The canon of books on The Beatles is ever-growing. The latest one in the pipeline tightens the lens on our favorite “working-class hero.” John Lennon: 1980 Playlist, written by music scholar Tim English, examines the last year of John’s life through the vantage point of all the music that shaped it. Even though it’s filled with fresh details and revelations, many can take sentimental joy in how we were impacted by our own playlists of 40 years ago. The book is about Lennon for sure, but this conversant and well-researched tome is really about all of us.
English puts the last years of Lennon’s life in context and perspective – that of an enormous cultural icon who stepped away from the spotlight to be a more attentive husband to Yoko, hands-on dad to his son Sean and who immersed himself in his adopted city of New York.
But a creative genius like Lennon was not likely to remain silent forever, and he never stopped being an aficionado of all genres of music. Tim English parses out the last year before his tragic murder into four seasons. He clues the reader in to specific requests Lennon made to his assistant for new releases, both for his own edification and for inclusion in his home jukebox. Unsurprisingly, he showed eclectic tastes, not just for the old-time rock ‘n roll that was in his DNA, but for even older classics like Bing Crosby. Turns out John was a reggae, gospel, and punk enthusiast, but he also embraced disco and was a huge fan of Donna Summer.
Some of these influences joined forces on his final album Double Fantasy. The rockabilly vibe and heavy Elvis-influenced vocals on “[Just Like] Starting Over” are very evident. In a piece of delightful psychological consistency, Lennon got the mojo to begin working on his final album in earnest right after former bandmate Paul McCartney’s hit single “Coming Up” hit the airwaves. Their creative rivalry, dormant almost a decade, was kicked up anew.
John Lennon: 1980 Playlist is chock full of great musical anecdotes and a few oddball surprises. For instance, along with the rest of the world, Lennon got a huge kick out of The B-52s, with their retro sound and Kate Pierson’s warblings. It may have seemed absurd that he was convinced that Pierson was paying homage to Yoko’s quirky vocals – until he got confirmation that Pierson was doing just that. Subsequently, Yoko’s goony track “Kiss Kiss Kiss” became a staple in discos of the era.
Lennon loved the musical maestros of the time – Springsteen, Bowie, The Stones, The Clash, and Queen, among others. It seems a likely bet that he was enamored of The Doobie Brothers’ hit “Don’t Stop to Watch the Wheels,” which in turn informed his own beloved “Watching the Wheels.”
Lennon had an affinity for Randy Newman’s sharp acerbic wit and musicianship, even though their narrative approaches were very different. Newman always hides behind an idiosyncratic character, while Lennon generally spoke from his own experience.
One amusing speculation is that Lennon might have been a fan of (wait for it) Morris Albert. He’s the Brazilian singer-songwriter whose 1974 hit “Feelings” has become reviled over the years as one of the more cheeseball tunes in history. While Lennon does not seem to have addressed it directly, he is on record whistling it energetically and un-ironically while working in the studio on Double Fantasy.

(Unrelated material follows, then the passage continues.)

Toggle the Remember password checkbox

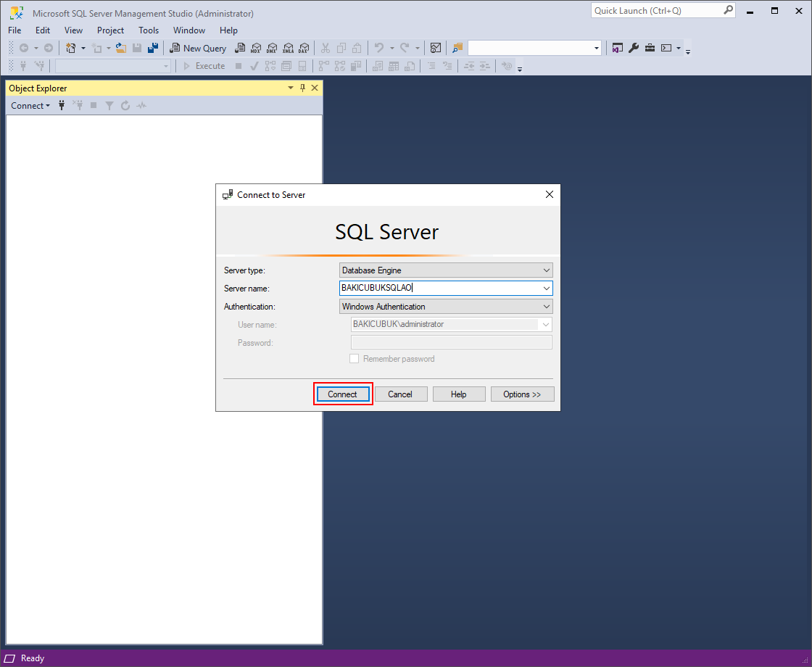(355, 359)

There are many such carefully-researched anecdotes and accounts in John Lennon: 1980 Playlist, and it’s an excellent addition to anyone’s Beatles bookshelf. It is written with a breezy informality and filled with information that will titillate the reader and get us recalling our own musical memories. It’s a unique and clever approach to the man and his music.
There is no spoiler alert here, of course, because we all know how the music died on that particular day. Author Tim English takes us on an entertaining and often witty journey but ends the book with a few heart-wrenching lines that bring us up short and remind us yet again of all we lost on that terrible night in December 1980.